In one exercise, 30 or so faculty members sat in rows. A facilitator, speaking only in Spanish, gave instructions on how to solve a simple problem. Because I did not understand, I could not produce the right answer, and I was sent to the back with the other low achievers. I was embarrassed and angry about being made to feel a failure.

Facilitators got us to speak openly about race, rather than holding back for fear of saying the wrong thing. We practised respectful listening — working to understand another’s thoughts without personal interjections. We shared how it feels to be in a disempowered position, as well as in the position of privilege.

On the final morning of the workshop, we were joined by a few former students of colour: an African American biologist, a Latina physicist. They huddled together in a ‘fishbowl’; we faculty members encircled them, sitting quietly to practise respectful listening. Our former students spoke to one another about how it felt to be at our university. They talked about always being watched, but never seen. They talked about shedding expressions of their cultural identities — such as certain colloquialisms — to be safe. Their stories made real what US Supreme Court Justice Sonia Sotomayor later described as the daily wounds inflicted by “the slights, the snickers, the silent judgments that reinforce that most crippling of thoughts: ‘I do not belong here’.”

That is when I began to understand that inclusion is about paying attention to feelings — how it feels to have to justify every day that you belong, how it feels to constantly be on guard to survive in an environment not of your making.

I introduced a similar multicultural forum when I moved to Harvey Mudd College in Claremont, California, in 2003. In the ‘fishbowl’, we learnt that homework assigned over the weekend forces some students to choose between going home to family and staying on campus to work with their study groups, prompting questions about academic rigour with which the college continues to grapple. The forum also led us to rethink how to recruit faculty members.
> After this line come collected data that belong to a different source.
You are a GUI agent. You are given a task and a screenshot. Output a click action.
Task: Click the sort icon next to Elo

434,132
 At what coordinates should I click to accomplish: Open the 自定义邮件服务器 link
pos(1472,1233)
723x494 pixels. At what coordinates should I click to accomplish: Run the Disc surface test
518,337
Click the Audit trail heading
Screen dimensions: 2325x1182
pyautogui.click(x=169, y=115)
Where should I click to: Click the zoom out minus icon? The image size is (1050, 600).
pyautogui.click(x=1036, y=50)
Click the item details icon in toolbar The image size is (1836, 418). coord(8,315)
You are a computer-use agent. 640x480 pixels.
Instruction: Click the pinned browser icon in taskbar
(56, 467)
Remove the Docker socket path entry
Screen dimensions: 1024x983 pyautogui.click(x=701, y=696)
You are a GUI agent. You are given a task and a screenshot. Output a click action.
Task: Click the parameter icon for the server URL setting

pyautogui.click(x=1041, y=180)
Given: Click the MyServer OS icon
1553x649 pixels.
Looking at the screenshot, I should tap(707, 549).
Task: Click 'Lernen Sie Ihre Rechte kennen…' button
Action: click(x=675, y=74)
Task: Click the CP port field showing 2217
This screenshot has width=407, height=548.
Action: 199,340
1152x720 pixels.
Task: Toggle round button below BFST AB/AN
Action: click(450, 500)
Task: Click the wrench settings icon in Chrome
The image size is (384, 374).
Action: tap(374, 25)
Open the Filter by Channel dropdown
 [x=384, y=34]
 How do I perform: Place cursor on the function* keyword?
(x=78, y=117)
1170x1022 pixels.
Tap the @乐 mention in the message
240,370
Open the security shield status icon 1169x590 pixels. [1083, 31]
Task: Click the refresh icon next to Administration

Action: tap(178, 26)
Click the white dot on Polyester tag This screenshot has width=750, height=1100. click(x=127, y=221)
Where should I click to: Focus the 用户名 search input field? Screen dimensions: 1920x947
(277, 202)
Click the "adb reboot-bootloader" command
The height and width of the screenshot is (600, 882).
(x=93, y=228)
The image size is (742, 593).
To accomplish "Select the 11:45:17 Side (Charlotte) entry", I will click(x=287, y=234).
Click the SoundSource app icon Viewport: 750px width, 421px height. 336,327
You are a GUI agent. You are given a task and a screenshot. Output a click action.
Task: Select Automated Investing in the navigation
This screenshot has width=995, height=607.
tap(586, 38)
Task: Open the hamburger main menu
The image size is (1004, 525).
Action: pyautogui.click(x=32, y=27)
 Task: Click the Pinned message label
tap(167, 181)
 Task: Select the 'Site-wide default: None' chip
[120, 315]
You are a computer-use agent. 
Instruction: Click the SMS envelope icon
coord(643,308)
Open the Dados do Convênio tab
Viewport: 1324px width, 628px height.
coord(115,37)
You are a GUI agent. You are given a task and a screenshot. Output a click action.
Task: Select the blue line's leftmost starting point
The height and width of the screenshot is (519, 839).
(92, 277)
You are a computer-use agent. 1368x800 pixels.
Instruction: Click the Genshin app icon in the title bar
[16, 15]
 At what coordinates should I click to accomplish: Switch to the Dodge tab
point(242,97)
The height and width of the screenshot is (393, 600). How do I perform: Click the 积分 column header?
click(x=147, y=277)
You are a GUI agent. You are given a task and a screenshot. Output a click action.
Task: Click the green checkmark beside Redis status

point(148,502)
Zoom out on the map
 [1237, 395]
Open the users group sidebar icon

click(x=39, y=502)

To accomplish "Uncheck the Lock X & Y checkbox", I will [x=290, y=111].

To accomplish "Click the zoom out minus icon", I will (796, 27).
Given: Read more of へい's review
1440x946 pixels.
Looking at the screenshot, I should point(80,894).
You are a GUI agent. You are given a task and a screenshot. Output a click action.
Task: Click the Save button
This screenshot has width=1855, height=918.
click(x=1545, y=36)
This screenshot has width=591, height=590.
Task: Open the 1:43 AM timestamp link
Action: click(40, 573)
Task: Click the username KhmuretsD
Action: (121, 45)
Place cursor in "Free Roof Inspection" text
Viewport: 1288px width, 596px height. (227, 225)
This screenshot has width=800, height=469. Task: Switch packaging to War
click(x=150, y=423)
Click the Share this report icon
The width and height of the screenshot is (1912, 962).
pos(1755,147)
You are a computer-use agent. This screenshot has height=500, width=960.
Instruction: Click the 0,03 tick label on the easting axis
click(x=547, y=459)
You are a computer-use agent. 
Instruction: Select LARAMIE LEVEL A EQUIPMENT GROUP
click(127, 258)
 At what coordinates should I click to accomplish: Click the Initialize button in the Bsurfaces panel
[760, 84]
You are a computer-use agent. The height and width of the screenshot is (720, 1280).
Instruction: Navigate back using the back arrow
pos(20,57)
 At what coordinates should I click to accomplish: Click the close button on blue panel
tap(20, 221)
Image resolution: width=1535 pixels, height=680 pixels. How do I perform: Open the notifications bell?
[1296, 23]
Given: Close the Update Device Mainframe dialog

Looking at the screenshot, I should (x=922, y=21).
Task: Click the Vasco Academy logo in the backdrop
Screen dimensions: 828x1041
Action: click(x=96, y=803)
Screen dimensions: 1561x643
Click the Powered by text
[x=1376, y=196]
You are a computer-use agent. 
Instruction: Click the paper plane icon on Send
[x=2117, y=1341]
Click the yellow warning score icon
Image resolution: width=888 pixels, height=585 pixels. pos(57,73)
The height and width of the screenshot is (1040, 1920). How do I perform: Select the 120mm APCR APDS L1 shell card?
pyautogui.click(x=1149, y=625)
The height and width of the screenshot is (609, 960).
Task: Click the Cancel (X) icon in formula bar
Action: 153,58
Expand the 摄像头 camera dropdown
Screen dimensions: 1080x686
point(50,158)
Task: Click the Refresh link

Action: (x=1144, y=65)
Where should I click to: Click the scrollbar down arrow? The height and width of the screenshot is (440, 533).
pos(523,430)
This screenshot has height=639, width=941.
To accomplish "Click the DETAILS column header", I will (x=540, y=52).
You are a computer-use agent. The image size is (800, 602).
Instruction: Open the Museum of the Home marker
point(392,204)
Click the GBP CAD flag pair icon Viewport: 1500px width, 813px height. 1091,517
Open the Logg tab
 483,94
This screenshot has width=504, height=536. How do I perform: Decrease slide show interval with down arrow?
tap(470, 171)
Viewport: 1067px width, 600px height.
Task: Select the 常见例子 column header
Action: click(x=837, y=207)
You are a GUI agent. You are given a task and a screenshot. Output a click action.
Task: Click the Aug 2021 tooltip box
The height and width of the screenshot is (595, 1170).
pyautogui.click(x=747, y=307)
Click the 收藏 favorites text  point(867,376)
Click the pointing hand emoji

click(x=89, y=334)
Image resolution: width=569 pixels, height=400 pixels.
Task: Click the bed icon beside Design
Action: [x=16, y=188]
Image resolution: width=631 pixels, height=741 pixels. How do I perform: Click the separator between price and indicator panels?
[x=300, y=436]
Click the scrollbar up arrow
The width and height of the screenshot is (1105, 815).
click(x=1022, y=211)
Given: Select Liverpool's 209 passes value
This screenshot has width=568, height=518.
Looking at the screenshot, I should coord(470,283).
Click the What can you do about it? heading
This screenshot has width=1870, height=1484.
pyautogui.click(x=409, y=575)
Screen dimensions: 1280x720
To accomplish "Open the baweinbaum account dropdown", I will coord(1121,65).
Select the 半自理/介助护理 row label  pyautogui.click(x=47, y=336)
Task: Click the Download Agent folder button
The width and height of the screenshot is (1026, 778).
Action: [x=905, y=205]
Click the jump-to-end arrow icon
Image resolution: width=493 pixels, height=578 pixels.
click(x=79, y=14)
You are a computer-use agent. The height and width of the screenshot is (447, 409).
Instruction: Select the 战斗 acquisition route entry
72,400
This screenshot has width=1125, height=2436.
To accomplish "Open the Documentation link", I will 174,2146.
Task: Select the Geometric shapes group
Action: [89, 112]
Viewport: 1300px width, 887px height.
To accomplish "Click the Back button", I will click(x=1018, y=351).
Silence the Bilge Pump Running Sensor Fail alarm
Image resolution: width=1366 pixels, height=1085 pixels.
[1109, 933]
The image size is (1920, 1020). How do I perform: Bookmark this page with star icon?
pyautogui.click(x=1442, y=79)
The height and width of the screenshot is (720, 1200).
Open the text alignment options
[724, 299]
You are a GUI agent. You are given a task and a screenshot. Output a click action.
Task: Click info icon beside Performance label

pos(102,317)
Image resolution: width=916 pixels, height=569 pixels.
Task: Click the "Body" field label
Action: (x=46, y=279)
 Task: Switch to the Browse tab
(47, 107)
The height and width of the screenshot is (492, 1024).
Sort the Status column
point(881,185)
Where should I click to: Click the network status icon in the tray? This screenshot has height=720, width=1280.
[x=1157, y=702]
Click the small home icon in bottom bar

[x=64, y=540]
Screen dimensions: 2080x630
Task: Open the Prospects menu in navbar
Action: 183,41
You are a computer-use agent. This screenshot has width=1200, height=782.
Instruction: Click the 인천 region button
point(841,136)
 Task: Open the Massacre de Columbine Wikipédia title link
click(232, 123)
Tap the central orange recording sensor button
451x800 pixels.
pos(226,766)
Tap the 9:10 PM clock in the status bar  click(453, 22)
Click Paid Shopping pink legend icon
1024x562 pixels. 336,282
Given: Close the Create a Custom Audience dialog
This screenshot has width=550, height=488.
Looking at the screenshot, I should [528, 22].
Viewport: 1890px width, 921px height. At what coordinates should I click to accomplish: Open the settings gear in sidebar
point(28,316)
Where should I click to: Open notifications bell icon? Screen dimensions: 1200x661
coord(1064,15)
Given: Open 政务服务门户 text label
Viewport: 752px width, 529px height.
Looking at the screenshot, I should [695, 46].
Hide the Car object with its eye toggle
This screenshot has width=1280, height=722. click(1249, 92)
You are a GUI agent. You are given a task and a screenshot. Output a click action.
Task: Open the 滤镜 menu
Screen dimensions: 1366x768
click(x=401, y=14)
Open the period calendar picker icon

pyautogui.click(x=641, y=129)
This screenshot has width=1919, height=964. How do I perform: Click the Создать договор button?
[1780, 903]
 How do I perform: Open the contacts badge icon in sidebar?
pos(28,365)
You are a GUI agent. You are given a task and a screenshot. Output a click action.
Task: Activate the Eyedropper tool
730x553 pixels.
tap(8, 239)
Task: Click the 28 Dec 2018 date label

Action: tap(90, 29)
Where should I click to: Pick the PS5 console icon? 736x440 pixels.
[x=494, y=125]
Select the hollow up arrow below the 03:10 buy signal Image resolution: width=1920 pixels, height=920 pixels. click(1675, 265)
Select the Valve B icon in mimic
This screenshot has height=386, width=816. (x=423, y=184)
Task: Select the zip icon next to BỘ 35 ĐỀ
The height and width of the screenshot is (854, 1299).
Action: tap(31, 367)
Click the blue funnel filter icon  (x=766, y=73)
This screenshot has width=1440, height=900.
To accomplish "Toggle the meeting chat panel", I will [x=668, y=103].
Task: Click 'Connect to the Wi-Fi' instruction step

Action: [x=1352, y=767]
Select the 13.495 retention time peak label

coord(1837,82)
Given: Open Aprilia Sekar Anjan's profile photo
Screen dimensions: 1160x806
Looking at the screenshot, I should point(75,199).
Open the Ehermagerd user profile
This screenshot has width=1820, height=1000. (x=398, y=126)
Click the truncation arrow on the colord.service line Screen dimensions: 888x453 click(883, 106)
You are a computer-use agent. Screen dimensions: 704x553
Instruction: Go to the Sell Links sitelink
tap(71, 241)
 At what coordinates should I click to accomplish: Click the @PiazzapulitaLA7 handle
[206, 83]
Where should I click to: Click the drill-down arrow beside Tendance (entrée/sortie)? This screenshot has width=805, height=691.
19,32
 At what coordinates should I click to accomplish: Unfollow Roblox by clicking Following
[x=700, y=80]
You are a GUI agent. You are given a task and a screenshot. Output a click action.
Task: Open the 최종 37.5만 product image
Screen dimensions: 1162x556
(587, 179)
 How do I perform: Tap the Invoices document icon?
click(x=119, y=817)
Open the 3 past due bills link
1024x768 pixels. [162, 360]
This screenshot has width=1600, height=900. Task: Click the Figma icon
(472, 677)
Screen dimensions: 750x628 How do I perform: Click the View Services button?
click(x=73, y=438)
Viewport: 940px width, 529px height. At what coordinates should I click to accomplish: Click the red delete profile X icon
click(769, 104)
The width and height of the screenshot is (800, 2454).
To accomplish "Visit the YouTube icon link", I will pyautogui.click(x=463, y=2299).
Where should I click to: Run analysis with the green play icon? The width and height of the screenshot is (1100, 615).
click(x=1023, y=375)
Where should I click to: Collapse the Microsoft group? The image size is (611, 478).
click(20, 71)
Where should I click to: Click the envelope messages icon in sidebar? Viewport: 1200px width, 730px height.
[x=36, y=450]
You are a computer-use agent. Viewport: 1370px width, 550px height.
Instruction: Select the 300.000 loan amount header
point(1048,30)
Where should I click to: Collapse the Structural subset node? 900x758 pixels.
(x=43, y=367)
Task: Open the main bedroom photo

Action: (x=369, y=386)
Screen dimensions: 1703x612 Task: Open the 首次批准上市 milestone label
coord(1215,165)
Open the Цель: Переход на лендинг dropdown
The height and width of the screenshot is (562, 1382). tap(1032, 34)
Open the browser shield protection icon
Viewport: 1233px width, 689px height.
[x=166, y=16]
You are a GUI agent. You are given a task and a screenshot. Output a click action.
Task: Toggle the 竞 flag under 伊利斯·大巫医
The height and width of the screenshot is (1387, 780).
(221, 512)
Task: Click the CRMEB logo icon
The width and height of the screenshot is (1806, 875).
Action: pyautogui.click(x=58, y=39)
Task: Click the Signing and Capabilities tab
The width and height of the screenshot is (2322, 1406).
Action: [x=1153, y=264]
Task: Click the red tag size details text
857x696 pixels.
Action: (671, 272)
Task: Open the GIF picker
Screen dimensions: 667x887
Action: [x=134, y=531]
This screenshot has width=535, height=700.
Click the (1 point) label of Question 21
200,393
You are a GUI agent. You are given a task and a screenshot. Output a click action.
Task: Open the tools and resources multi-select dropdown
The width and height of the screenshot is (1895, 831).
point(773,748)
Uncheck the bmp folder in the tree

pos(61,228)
Today, applicants are asked for a statement of their planned contributions to diversity and inclusion. Hiring committees are encouraged to decide on selection criteria before beginning a search, rather than relying on the easily biased ‘I’ll know it when I see it’.

Ten years ago, I joined the Howard Hughes Medical Institute (HHMI) in Chevy Chase, Maryland, a major US funder. Our team works to ensure that diversity and inclusion are core values of all our programmes. We understand that scientific excellence depends on creativity, that creativity emerges from diversity, and that the advantages of diversity are realized through inclusion. There are systematic issues that must be addressed through policies that specifically target under-represented groups, but that is not enough. The responsibility for creating an inclusive environment lies with those who teach, mentor, manage, recruit and hire the scientific workforce, and learning the skills of inclusivity demands opportunities to make emotional connections.

This is why HHMI’s Gilliam graduate fellowship programme — which aims to increase the diversity of students who will become scientific leaders — requires recipients’ thesis advisers to engage in programmes to explore cultural identity and practise communicating across cultures. It is also why we invite universities and colleges to apply for matching funds to facilitate faculty conversations about inclusion.

Diversity without inclusion is an empty gesture. Inclusion is a feeling of belonging, and so creating an empowering, embracing, egalitarian environment starts with the heart.